The exercise asks you to copy every line below in which "dark" appears.

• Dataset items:
==================================================
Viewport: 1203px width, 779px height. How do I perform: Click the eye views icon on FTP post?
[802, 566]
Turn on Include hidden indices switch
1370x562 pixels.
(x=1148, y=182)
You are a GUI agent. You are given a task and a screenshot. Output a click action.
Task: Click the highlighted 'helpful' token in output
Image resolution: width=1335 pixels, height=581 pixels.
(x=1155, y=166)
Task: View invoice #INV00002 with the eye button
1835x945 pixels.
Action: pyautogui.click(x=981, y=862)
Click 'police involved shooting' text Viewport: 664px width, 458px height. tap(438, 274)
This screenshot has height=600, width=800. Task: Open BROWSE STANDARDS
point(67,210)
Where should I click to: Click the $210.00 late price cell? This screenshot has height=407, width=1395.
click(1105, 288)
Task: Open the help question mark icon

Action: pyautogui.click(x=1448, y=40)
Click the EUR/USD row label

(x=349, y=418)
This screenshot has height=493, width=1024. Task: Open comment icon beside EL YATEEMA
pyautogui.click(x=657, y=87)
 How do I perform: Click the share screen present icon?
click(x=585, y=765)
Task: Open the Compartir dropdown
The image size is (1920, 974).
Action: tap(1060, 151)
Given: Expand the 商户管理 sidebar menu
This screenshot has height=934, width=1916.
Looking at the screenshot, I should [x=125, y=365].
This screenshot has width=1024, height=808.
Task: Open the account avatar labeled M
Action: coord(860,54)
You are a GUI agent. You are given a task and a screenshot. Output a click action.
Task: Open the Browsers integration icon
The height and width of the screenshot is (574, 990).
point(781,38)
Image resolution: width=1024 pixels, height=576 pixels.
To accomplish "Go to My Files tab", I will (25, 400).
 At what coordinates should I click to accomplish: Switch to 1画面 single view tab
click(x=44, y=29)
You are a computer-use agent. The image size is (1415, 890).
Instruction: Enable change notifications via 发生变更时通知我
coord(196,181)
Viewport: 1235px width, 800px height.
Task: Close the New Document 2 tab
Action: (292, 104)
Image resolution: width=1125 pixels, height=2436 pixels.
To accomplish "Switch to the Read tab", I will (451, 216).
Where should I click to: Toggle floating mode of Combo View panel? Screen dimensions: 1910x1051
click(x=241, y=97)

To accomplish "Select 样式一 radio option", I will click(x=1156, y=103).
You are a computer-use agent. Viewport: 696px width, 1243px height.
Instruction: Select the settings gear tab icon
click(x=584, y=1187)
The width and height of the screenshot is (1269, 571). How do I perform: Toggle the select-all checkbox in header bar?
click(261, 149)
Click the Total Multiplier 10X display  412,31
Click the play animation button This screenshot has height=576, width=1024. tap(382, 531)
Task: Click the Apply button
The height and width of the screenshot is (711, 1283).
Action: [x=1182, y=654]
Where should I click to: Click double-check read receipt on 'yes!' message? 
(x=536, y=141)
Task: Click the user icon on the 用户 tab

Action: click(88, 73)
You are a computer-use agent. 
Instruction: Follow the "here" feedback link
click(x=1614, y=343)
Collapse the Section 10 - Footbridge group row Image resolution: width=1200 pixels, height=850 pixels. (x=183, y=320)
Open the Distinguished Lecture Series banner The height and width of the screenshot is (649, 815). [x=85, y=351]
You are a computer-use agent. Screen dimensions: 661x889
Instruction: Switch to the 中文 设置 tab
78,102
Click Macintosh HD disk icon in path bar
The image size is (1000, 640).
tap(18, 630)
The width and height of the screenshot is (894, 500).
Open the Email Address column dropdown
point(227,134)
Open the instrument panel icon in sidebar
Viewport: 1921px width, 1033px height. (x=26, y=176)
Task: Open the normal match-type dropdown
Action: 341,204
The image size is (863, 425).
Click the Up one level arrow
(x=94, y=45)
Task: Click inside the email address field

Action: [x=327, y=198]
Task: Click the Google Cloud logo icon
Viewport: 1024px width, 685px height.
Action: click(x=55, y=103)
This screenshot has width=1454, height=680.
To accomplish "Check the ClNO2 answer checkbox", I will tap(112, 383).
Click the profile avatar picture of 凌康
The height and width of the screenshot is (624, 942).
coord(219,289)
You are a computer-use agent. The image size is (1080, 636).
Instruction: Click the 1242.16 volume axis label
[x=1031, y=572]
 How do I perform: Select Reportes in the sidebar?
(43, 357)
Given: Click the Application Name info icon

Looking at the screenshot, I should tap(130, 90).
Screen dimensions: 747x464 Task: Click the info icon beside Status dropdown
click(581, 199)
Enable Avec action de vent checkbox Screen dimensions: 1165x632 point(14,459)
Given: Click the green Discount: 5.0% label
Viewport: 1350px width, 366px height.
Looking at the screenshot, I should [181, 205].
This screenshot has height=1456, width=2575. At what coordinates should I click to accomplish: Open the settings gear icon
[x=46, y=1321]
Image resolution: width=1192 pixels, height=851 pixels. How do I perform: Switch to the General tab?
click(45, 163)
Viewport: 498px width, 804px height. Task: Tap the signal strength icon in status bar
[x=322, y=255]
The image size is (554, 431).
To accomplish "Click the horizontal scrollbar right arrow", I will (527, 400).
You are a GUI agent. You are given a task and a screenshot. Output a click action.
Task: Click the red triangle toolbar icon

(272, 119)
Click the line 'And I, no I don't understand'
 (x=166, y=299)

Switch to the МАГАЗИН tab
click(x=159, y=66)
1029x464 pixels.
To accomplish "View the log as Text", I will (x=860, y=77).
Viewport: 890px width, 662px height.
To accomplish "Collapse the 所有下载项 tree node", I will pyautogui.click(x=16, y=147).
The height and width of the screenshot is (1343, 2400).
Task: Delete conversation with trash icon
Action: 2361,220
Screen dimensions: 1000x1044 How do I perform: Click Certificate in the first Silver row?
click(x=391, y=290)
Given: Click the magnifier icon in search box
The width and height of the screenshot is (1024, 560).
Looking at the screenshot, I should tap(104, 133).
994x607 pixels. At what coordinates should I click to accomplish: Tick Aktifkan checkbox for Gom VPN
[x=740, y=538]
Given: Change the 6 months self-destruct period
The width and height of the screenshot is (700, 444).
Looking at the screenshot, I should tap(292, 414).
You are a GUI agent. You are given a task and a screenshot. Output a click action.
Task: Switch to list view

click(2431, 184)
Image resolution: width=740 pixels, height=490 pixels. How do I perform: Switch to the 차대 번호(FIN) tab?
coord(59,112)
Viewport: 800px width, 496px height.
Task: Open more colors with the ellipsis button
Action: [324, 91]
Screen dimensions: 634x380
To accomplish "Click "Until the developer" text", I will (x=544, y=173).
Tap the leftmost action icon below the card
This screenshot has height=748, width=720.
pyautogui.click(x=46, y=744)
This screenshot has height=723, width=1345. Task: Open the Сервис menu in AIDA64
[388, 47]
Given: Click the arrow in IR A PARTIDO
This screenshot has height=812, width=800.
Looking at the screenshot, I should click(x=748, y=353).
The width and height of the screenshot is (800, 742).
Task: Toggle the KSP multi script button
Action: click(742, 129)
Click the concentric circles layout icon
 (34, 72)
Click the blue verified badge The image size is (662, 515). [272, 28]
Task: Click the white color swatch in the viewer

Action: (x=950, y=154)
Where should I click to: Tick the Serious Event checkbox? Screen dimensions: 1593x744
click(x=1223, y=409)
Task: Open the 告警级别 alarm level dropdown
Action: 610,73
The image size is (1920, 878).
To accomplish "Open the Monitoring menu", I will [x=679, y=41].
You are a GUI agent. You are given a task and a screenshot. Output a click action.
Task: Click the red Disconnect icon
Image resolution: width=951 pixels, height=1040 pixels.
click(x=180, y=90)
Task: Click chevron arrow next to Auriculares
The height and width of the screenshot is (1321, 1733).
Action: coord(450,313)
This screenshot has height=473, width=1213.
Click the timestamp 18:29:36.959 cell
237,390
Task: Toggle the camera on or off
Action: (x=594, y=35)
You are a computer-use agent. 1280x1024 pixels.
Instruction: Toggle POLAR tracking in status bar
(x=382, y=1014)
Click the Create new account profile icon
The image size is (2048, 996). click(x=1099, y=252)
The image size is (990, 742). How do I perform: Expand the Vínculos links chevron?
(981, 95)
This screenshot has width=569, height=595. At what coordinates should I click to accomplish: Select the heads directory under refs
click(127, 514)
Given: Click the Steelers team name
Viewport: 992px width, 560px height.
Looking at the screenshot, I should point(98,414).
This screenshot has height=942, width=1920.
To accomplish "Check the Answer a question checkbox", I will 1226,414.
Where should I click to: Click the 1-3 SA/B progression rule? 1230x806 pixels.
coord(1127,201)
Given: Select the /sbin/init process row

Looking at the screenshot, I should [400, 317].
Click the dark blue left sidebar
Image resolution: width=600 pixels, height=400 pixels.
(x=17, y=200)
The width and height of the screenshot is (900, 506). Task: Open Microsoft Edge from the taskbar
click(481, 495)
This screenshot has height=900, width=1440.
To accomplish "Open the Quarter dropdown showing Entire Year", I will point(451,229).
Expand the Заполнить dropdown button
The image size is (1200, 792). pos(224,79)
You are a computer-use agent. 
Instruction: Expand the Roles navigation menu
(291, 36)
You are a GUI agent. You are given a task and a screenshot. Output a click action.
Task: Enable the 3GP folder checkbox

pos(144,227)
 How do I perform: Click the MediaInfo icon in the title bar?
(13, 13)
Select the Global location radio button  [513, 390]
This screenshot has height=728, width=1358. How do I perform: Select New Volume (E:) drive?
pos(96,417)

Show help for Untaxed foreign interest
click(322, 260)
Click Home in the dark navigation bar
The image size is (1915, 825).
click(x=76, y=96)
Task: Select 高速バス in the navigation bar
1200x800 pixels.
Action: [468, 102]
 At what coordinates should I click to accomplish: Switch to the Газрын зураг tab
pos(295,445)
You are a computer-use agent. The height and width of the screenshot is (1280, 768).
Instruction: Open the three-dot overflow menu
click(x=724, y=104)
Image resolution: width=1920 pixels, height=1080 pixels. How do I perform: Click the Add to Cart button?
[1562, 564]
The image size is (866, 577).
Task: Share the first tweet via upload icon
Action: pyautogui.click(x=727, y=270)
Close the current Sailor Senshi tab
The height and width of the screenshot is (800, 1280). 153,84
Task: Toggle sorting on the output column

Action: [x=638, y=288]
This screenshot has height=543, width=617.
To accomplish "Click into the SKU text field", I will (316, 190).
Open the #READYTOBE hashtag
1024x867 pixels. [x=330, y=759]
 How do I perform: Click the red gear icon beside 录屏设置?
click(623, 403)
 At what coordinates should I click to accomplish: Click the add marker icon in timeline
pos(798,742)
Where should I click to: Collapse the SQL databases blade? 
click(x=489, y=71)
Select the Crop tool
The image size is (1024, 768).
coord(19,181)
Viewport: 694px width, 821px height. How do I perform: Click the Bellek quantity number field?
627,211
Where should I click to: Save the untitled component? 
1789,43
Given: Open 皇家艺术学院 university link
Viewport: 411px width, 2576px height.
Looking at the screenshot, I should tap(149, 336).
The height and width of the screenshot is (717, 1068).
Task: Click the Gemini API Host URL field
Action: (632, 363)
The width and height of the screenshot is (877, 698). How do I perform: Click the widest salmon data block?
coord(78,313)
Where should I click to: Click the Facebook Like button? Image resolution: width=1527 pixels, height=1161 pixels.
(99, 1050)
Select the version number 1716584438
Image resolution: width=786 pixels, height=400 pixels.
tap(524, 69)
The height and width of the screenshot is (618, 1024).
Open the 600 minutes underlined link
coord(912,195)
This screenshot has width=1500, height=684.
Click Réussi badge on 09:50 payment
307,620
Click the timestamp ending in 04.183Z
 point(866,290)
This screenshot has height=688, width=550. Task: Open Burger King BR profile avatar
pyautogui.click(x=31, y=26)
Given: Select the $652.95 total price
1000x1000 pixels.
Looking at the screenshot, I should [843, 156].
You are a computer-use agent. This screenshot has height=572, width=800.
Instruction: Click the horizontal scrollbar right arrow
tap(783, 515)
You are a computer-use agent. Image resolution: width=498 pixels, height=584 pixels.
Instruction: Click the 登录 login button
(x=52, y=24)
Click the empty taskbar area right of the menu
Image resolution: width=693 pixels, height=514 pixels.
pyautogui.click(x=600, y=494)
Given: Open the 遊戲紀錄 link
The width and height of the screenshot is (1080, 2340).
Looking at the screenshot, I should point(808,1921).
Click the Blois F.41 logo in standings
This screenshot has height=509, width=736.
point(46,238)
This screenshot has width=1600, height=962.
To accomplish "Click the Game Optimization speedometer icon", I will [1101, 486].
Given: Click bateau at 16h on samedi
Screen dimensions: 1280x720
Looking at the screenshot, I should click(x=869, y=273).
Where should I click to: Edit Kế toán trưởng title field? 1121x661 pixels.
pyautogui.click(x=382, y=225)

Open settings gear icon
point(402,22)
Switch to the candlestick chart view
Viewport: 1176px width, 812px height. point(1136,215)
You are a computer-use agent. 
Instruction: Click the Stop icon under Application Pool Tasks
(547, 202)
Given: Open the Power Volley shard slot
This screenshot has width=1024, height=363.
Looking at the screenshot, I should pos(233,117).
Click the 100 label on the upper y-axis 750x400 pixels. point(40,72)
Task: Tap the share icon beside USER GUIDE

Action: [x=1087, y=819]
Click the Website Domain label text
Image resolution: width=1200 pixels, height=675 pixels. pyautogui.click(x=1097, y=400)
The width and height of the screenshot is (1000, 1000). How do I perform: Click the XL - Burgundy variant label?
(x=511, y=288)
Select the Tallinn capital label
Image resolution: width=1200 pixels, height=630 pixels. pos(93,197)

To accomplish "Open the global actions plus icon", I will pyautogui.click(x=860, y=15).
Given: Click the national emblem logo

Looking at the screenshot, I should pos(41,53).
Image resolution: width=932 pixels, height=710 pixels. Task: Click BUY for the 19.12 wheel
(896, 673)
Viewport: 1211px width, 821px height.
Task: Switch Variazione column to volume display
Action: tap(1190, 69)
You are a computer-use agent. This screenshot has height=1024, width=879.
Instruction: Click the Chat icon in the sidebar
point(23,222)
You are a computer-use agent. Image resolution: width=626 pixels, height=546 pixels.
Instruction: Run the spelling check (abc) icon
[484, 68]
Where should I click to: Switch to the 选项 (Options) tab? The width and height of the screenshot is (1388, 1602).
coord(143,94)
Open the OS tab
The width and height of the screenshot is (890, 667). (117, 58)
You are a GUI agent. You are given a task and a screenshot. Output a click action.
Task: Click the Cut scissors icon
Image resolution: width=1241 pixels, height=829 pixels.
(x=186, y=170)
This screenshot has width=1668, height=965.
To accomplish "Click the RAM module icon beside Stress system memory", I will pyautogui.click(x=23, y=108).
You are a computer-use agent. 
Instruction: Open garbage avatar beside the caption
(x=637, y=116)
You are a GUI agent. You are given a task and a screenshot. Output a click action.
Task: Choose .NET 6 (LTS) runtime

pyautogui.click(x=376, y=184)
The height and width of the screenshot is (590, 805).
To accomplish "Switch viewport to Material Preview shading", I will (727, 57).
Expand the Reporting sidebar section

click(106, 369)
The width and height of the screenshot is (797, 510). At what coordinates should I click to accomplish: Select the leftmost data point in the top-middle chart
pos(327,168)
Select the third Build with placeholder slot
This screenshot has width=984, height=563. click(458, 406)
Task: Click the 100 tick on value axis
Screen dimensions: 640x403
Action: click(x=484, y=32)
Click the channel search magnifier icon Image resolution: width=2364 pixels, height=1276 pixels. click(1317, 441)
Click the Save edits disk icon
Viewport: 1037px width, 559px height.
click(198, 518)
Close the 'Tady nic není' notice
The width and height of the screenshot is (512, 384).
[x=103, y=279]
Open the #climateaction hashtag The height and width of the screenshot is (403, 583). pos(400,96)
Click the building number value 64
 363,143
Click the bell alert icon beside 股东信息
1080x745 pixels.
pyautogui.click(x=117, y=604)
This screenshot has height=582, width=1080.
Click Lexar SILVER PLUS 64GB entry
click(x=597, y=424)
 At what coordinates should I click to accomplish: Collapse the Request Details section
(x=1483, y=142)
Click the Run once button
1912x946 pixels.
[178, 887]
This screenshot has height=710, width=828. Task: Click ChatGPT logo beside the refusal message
==================================================
• Answer below:
Click the dark blue left sidebar
Click Home in the dark navigation bar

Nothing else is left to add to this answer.